[BEGIN The data]

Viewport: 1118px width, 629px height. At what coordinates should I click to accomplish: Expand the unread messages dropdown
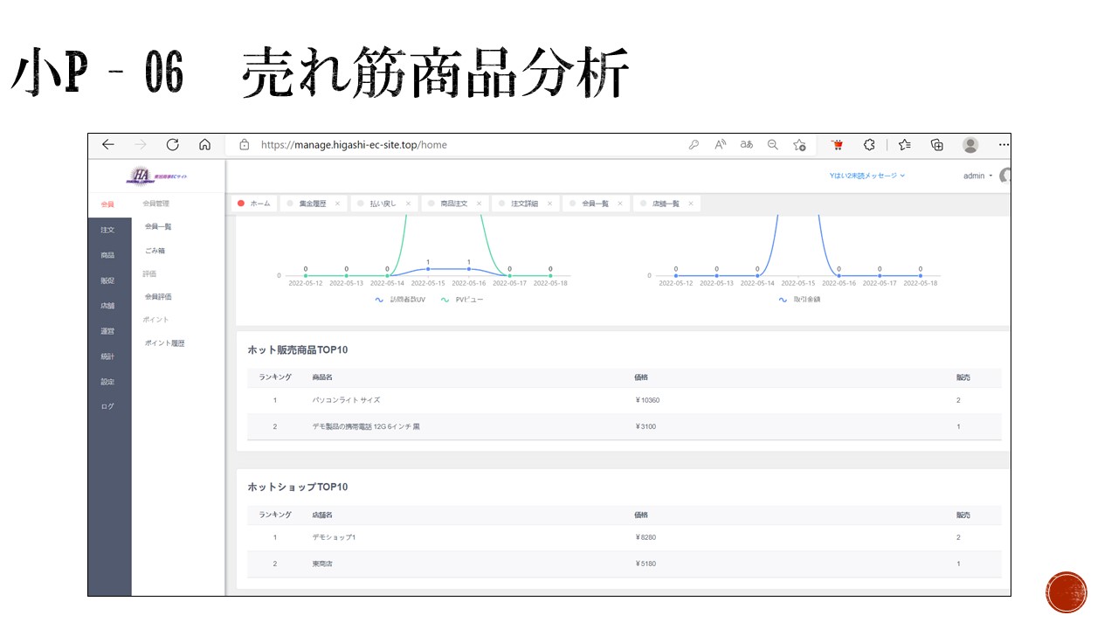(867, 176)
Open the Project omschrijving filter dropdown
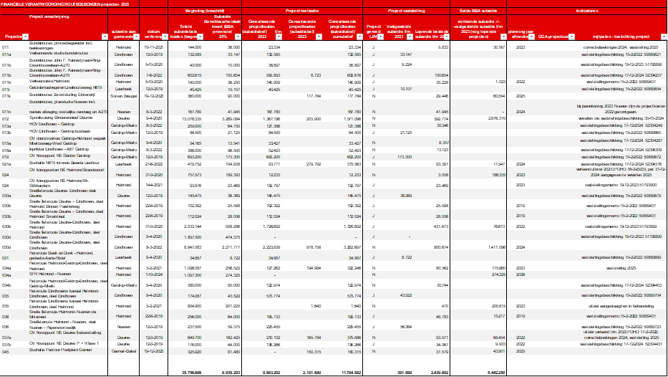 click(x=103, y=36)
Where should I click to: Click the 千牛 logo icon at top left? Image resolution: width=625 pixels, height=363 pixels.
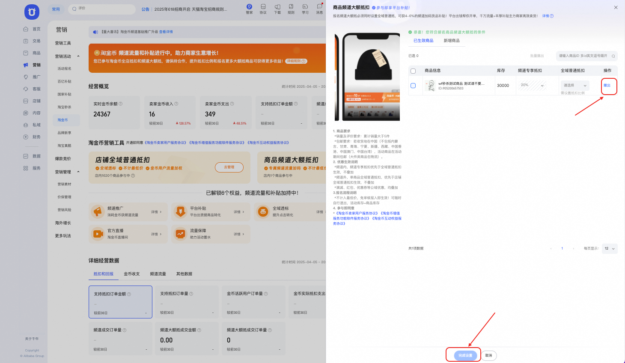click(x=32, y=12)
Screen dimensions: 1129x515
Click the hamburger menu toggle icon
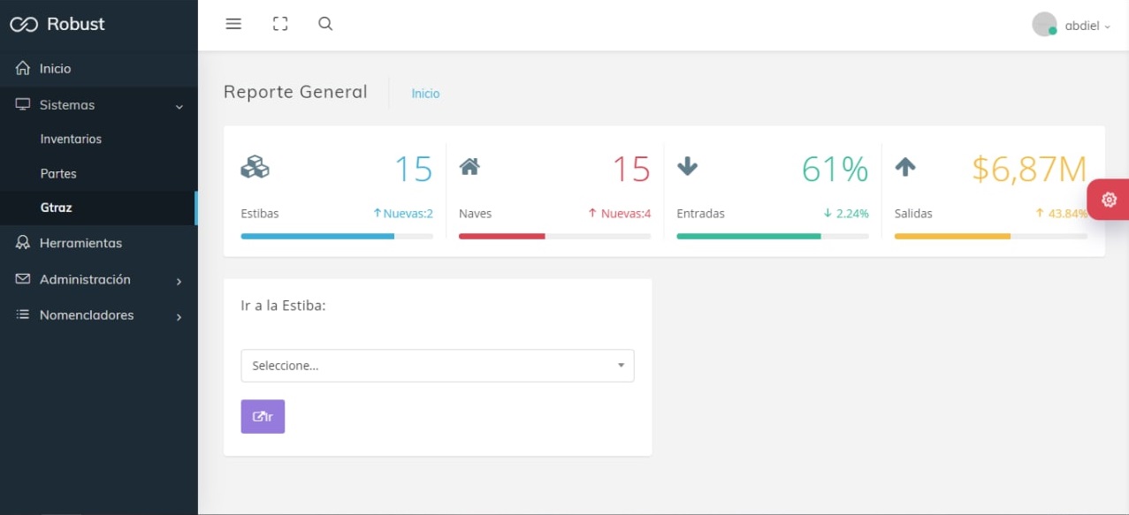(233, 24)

[END The data]

## Problem to solve:
Copy out every line of the data above word for word, leaving out the pictures.

## Task answer:
Viewport: 1118px width, 629px height. At what coordinates should I click to accomplish: Expand the unread messages dropdown
(867, 176)
Open the Project omschrijving filter dropdown
 click(x=103, y=36)
Where should I click to: Click the 千牛 logo icon at top left? Image resolution: width=625 pixels, height=363 pixels.
click(x=32, y=12)
Screen dimensions: 1129x515
Click the hamburger menu toggle icon
(233, 24)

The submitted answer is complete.